113 Kan. 67 | Kan. | 1923

The opinion of the court was delivered by

Johnston, C. J.:

George W. Scott brought this action against Paul Steinberger and George Steinberger to recover a balance alleged to be due for gas obtained by them from plaintiff’s land which they held under a lease. Judgment in favor of plaintiff was awarded, and defendants appeal.

The decision of the case turns upon a construction of the following paragraph of the lease:

“Party of the second part shall deliver to the credit of party of the first part free of cost in the pipe fines to which he may connect his wells one-eighth of all oil produced and saved on said premises, and shall pay the market price for same in cash if party of the first part shall so desire; and shall pay to party of the first part one-eighth of all gas produced and marketed.”

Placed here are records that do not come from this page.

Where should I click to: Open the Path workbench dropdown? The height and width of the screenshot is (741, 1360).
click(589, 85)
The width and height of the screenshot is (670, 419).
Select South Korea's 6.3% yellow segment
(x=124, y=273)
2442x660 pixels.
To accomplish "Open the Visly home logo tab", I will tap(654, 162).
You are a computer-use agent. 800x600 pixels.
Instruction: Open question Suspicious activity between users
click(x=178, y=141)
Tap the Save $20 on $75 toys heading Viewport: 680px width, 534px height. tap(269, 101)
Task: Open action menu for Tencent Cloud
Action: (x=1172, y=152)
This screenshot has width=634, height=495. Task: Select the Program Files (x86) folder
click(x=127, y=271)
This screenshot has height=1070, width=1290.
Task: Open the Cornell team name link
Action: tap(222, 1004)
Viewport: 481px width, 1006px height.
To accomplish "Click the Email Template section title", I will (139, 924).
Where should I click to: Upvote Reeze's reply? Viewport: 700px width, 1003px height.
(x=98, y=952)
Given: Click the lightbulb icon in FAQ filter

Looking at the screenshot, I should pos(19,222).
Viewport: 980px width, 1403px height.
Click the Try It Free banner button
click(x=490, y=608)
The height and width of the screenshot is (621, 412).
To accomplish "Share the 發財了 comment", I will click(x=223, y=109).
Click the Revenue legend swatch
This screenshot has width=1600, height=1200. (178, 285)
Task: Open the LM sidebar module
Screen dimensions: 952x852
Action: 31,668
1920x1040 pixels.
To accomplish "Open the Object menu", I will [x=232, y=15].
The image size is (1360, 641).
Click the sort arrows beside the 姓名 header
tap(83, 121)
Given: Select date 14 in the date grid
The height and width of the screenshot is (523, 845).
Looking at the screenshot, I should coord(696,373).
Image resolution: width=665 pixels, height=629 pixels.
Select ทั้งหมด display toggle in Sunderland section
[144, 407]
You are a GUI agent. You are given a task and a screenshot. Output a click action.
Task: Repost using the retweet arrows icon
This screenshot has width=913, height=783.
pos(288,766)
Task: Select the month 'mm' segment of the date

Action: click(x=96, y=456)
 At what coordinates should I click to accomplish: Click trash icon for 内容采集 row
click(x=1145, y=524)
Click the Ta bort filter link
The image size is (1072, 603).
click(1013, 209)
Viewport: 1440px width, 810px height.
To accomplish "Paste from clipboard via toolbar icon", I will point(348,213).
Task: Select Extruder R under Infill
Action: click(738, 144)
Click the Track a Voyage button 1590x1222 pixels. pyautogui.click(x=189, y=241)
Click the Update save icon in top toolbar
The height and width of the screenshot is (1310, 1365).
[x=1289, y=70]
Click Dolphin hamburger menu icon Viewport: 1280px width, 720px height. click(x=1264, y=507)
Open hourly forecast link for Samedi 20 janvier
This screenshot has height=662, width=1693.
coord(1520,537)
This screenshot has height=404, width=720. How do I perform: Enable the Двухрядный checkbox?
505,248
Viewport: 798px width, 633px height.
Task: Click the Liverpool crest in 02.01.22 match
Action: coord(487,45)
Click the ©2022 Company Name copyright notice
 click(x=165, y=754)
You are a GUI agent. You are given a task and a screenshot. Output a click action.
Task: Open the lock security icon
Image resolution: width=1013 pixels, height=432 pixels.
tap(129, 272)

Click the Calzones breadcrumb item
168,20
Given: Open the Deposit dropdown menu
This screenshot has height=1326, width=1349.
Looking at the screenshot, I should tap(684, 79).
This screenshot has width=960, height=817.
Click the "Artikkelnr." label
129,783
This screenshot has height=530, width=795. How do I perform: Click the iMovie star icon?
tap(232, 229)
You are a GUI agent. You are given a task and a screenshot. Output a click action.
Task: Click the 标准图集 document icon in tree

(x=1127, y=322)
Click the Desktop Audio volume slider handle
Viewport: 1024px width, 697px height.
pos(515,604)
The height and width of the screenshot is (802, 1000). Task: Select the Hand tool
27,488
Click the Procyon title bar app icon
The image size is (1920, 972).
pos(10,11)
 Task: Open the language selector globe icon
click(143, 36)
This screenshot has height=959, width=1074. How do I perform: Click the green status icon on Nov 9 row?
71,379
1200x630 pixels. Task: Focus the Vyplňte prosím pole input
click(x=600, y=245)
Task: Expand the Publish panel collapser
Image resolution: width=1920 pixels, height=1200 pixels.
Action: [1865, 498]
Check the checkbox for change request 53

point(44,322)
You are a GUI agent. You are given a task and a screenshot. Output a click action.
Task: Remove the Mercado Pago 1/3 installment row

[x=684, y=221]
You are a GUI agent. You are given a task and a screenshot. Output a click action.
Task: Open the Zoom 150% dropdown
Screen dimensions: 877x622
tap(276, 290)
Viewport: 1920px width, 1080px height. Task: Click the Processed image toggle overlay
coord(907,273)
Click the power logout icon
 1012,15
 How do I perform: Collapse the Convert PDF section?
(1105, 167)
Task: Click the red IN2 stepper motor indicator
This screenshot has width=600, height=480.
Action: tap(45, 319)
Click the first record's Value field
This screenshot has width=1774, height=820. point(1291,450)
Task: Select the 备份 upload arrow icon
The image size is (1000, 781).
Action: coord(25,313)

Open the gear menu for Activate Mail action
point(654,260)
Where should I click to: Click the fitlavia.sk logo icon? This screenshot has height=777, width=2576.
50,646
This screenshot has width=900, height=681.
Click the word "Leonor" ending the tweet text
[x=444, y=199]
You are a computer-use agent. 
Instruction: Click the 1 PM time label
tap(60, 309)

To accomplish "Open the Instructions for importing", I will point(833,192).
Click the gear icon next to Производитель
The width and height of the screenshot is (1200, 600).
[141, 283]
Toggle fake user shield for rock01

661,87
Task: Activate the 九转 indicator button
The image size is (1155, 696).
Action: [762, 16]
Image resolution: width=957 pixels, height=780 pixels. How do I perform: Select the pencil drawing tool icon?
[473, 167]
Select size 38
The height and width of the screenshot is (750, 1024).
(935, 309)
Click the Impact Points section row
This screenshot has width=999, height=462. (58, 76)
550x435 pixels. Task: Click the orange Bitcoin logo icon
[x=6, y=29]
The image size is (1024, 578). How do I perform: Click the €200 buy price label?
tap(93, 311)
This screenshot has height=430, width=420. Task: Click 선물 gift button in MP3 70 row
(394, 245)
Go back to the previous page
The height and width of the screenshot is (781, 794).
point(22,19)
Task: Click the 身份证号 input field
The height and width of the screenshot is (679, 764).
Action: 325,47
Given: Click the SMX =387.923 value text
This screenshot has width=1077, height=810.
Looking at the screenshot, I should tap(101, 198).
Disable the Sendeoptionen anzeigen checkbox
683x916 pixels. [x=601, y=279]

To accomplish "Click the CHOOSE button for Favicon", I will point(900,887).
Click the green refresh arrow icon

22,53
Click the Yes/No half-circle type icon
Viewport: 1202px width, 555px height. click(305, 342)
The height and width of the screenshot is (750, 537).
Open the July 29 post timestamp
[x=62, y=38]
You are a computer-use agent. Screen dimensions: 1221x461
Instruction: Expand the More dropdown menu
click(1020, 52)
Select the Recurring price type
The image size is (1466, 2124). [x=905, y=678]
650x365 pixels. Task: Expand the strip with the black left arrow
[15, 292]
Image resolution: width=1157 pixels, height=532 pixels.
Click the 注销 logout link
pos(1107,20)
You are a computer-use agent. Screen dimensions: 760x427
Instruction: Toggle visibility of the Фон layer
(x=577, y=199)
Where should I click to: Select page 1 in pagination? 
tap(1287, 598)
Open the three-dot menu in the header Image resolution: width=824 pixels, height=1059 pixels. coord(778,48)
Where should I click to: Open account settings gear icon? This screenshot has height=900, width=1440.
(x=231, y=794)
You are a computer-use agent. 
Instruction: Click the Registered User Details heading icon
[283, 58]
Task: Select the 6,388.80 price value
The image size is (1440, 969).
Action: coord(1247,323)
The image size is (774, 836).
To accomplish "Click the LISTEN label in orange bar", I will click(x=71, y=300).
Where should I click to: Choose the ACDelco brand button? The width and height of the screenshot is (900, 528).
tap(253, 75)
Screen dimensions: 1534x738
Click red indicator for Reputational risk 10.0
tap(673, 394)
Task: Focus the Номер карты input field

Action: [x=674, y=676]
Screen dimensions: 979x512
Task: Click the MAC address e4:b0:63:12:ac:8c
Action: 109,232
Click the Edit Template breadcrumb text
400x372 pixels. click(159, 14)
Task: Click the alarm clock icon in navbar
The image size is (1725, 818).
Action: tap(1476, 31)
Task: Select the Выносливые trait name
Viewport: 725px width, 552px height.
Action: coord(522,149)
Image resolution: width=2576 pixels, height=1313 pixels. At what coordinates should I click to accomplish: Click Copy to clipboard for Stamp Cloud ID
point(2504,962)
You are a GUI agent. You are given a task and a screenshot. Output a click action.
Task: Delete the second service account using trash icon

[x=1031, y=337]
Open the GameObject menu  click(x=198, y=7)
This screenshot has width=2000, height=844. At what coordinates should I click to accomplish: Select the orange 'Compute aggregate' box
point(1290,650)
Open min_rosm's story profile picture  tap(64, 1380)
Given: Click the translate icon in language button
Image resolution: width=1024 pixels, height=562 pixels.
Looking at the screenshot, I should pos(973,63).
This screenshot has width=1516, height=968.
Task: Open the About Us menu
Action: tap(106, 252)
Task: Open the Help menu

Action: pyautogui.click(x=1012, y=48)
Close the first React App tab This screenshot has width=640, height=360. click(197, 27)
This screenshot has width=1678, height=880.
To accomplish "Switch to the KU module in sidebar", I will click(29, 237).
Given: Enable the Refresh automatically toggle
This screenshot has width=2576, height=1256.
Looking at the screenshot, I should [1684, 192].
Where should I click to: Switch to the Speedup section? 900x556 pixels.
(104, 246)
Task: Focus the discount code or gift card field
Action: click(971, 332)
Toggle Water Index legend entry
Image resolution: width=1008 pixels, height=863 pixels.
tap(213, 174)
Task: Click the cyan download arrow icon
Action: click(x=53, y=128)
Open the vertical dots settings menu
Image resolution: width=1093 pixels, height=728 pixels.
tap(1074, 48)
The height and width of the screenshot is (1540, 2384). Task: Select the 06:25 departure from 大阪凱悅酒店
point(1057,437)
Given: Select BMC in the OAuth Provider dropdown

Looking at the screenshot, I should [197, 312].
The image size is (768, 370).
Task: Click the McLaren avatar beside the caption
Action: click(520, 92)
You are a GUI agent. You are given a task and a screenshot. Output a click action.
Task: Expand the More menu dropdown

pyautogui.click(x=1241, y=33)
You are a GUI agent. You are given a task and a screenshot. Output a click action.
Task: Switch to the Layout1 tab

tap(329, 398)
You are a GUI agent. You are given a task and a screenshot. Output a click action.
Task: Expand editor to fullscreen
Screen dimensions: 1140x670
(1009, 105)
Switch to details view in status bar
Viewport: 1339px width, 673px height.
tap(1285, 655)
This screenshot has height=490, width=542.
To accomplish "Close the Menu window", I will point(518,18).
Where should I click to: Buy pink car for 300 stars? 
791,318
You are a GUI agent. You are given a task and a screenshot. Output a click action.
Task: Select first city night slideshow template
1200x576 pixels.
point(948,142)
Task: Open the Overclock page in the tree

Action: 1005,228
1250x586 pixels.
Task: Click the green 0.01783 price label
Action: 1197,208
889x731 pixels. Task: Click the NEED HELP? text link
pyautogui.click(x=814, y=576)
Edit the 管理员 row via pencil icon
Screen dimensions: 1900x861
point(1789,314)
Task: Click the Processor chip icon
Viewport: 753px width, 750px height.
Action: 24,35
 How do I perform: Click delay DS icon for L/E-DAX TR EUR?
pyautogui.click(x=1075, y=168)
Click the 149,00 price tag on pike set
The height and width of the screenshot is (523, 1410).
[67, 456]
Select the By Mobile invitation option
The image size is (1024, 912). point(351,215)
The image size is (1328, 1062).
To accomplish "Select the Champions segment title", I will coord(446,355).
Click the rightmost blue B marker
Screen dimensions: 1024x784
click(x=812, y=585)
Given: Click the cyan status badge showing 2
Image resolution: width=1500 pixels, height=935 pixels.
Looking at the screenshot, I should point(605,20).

When the lease was made no pipe lines had been laid near to the leased premises. After the execution of the lease wells were drilled on the leased premises, from which gas was produced in paying quantities. Later the defendants built a pipe line from the field to *68Crow Hill and Neodesha, at a cost of $61,680. The gas was transported through the pipe lines to these points and sold for fifteen cents per thousand cubic feet. Rental value of the pipe line built by the defendants was found to be $15,000 per year, and the reasonable transportation charge for transporting gas from the field to, these points was found to be seven cents per thousand cubic feet. The expense of operating the pipe lines amounted to $10,800 per year, and the taxes upon the pipe lines amounted to $5,100 per year. In accordance with a provision of the lease the lessor was to have gas free at the wells for domestic use at his residence. Some gas was used for drilling wells and some sold to domestic consumers on farms adjacent to the field. There is no dispute as to the quantity of gas taken from the wells nor as to the share of the gas produced to which plaintiff was entitled, but the dispute arises whether the plaintiff was entitled to the value of the gas at the wells or the price at which it was sold at the end of the pipe line. Eight cents per thousand cubic feet was found to be the reasonable value on the premises where the gas was produced and seven cents a proper charge for transporting it to the places at which it was marketed. The court determined that the plaintiff was entitled to fifteen cents per thousand cubic feet, the amount received for the gas at the places to which it was transported and marketed.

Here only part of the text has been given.